**What to produce**
Restate word for word each line from the one containing "Where should I" through the end of the material, and nothing more. Drop every picture.

(Recorded information begins)

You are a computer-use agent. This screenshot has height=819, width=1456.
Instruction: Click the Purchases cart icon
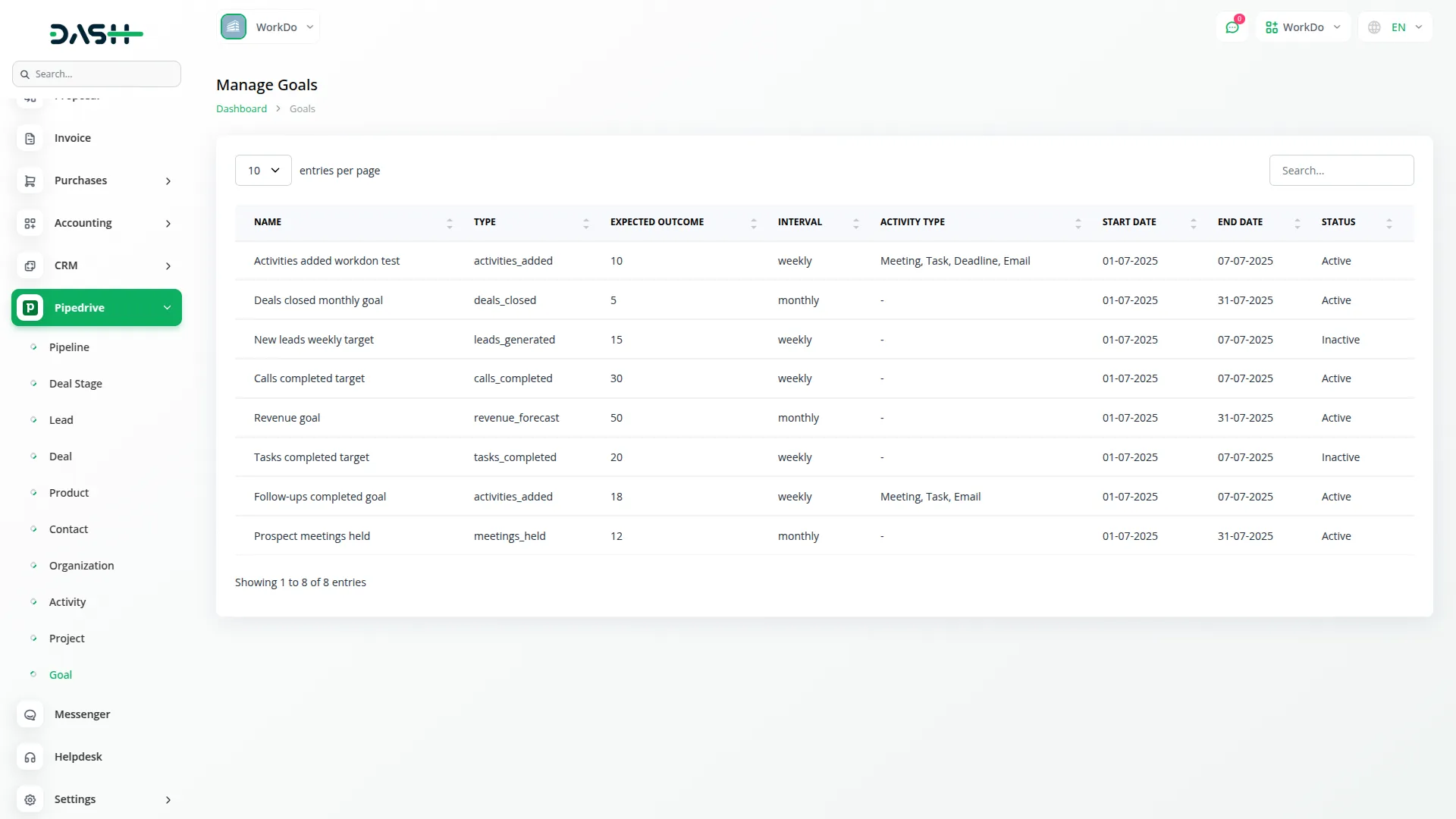(x=30, y=180)
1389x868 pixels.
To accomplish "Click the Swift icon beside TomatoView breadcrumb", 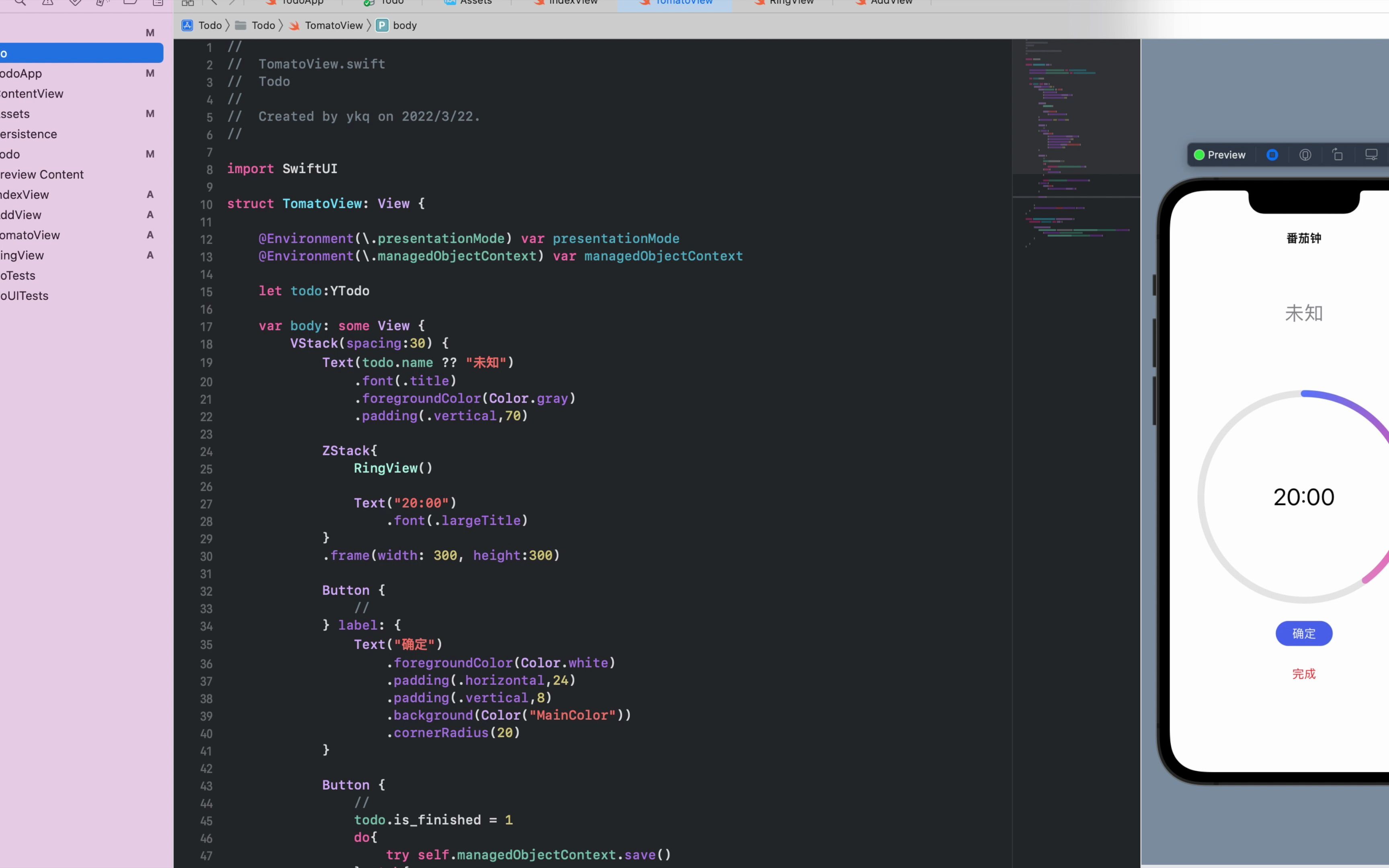I will (295, 25).
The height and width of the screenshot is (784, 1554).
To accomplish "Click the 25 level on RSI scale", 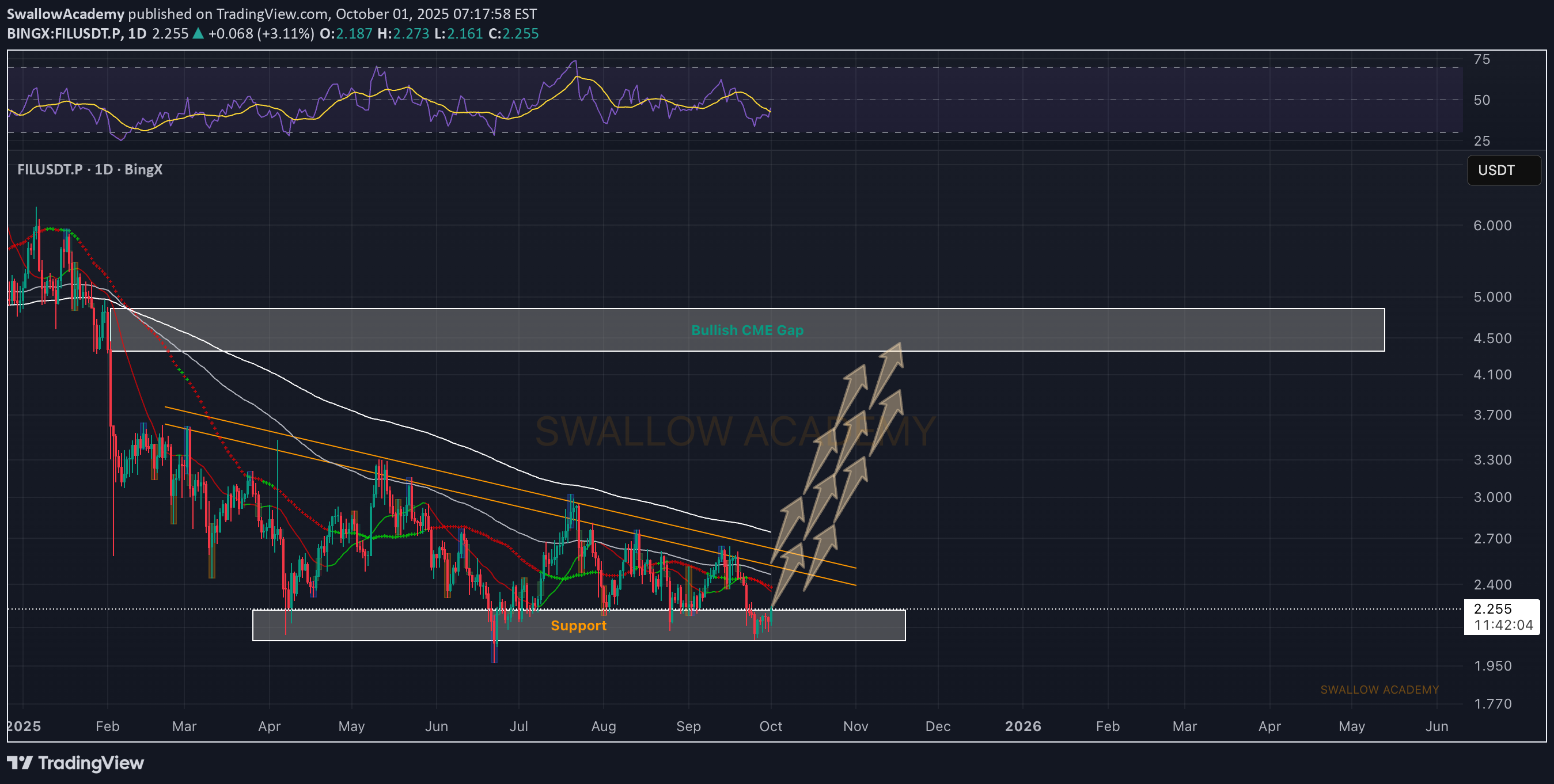I will click(1481, 140).
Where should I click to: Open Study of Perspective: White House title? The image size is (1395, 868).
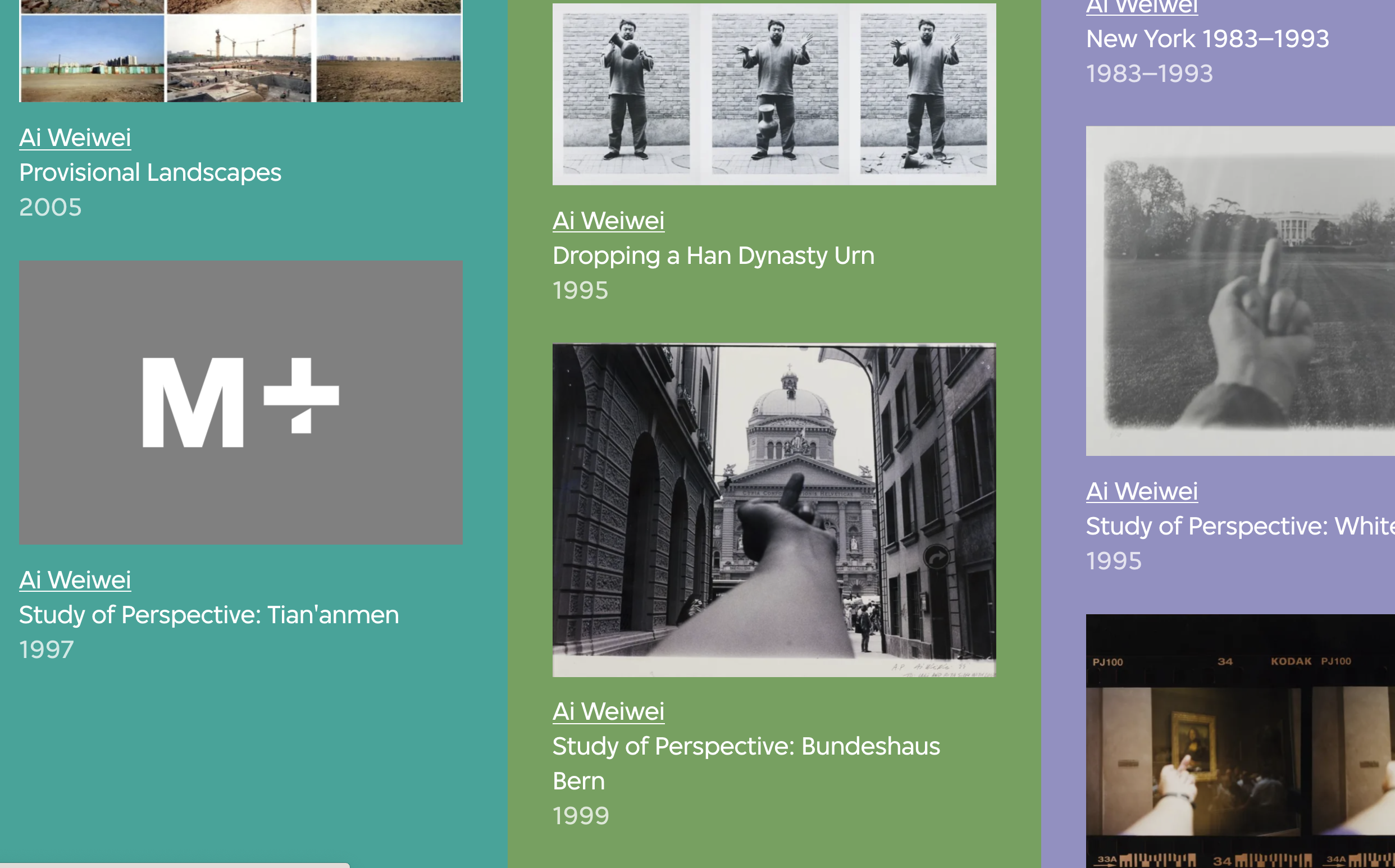pyautogui.click(x=1240, y=526)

(Recorded information ends)

**Final answer**
Where should I click to: Open Study of Perspective: White House title? The image size is (1395, 868).
pyautogui.click(x=1240, y=526)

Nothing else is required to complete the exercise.